Great article. Thanks for drawing attention to this. I listened to the interview was shocked by Rizvi's frankness in revealing that this program which enjoys ironclad bipartisan support is in fact a creation of bureaucrats who view it as their right to simultaneously manage Australians as if we were cattle while manipulating politicians to avoid being forced to deal with difficult problems.

I was also horrified by Rizvi's apparent attitude that is is the right of bureaucrats rather than elected representatives to shape the creation and enforcement of politically significant policies. I found his suggestion to give a free pass to the ~80K over stayers particularly galling. He seems to think that it's simultaneously his right to push new policies on politicians, and then ignore policies that he finds inconvenient!

I was disappointed with the interviewer. I think he missed several opportunities to probe Rizvi and shed light on the origins of the big Australia policy. Rizvi says that the main reason for the policy was to slow the aging of the population to make it easier to adjust. An obvious follow-up question is "Since the migration policy was changed, what policies have been enacted to adjust to an aging population, and how successful have they been?". I think the answer to this will reveal that program was just a lazy way to delay the problem (recall that Rizvi finds even the deportation of overstayers too hard!)
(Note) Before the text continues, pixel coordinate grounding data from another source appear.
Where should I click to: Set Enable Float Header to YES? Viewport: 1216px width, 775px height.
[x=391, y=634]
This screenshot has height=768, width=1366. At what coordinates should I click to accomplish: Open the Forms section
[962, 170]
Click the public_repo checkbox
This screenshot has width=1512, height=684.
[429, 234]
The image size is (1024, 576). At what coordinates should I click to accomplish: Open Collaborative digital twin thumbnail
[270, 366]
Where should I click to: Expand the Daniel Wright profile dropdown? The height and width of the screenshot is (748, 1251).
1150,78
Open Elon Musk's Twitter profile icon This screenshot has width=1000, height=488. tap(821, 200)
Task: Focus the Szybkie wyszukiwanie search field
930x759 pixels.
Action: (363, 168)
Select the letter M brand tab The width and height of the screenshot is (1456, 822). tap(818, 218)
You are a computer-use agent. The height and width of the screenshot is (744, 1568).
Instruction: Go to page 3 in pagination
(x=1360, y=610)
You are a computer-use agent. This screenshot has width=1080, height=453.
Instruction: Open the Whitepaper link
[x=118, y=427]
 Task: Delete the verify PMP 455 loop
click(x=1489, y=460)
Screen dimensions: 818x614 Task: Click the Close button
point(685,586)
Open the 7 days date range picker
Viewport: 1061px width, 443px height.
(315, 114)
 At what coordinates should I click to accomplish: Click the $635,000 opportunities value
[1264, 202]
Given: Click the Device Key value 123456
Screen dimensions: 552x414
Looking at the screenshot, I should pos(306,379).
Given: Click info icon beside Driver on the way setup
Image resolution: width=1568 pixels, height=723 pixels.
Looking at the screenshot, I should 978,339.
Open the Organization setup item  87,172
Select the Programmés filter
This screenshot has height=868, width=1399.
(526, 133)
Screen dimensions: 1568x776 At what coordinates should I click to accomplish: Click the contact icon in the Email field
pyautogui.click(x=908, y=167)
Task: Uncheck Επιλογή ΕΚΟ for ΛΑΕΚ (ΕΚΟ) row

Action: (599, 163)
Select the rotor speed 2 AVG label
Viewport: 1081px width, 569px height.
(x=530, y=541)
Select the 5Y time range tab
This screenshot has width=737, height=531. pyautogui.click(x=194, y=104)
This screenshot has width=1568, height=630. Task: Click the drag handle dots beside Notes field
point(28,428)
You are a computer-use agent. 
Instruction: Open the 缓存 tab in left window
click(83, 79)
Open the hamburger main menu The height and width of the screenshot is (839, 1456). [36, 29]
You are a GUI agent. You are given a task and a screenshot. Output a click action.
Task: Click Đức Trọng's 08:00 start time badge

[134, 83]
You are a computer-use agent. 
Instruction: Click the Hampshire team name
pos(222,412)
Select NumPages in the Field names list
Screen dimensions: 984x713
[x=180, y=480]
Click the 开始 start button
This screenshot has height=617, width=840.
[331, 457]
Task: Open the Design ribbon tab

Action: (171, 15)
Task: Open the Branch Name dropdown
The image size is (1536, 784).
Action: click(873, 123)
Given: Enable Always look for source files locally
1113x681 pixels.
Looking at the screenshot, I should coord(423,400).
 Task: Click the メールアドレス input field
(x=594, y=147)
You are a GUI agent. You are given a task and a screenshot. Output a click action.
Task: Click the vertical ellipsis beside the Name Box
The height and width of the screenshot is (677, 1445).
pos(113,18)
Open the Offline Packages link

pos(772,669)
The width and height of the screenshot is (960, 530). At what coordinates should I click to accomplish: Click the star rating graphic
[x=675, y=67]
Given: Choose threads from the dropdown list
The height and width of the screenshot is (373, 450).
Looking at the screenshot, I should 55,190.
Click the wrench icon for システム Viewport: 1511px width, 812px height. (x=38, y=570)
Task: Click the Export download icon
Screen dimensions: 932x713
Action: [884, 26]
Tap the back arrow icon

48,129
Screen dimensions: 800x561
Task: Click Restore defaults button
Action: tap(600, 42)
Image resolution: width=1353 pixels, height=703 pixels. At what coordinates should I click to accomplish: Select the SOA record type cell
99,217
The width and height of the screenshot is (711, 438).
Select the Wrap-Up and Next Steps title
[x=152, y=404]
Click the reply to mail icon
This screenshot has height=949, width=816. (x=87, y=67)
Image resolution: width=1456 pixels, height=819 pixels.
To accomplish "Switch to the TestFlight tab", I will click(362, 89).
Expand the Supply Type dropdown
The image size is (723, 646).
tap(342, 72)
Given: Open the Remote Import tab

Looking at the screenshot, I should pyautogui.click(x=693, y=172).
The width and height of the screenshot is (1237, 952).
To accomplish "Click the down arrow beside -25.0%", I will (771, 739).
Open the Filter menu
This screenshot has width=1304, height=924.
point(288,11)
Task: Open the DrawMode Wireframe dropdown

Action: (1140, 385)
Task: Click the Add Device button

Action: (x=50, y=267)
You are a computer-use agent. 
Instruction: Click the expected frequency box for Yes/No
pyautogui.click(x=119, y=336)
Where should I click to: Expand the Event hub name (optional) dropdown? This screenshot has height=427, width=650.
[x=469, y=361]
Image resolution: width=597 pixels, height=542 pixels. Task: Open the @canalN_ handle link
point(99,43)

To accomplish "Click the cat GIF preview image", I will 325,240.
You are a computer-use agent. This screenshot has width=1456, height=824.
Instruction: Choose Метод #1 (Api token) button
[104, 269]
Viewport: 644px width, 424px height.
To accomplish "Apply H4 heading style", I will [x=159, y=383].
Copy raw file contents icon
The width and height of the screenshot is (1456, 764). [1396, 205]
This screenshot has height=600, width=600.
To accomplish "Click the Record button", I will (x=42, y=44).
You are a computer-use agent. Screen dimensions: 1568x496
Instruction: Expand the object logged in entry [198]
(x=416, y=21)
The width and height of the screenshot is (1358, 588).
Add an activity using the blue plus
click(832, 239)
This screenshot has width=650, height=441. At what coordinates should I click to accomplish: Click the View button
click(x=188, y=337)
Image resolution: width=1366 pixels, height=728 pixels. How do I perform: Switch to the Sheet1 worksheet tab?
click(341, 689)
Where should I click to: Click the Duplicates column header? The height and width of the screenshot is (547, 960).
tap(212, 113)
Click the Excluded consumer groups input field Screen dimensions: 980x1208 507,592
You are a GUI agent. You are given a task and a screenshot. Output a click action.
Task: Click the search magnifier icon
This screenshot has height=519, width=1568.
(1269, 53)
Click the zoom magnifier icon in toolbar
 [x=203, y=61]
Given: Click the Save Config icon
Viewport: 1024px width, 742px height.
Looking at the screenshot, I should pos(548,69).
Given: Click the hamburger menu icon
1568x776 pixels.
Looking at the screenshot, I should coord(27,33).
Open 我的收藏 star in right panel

Rizvi mentions that businesses would find it difficult to adjust to aging population. Was one of the goals of the policy to prevent the increase in the power of labour that would otherwise be caused by a declining workforce?

Rizvi says "The program was hard for many ministers, I might even say prime ministers, it was difficult for them to swallow". I think some digging here would have shown that the program was the brainchild of bureaucrats and forced on politicians.

Something I think you missed is the contempt that Rizvi and his interviewer have for any dissenting opinions, and the laziness with which they dismiss negative consequences of the program.

The interviewer claims that sentiment against migration policy stems from people "scapegoating" migrants due to high housing costs. And Rizvi replies with "they [students] have an impact near universities ... Working holiday makers have an impact on backpacker hostel accommodation, but they have very little impact in suburban Australia", and they go on to agree that because international students can't afford to buy homes, they couldn't possibly affect prices. They both seem to miss the aparments packed with working holidaymakers in Bondi, and the fact that students pushing up rents near the CBD push young professionals into the suburbs.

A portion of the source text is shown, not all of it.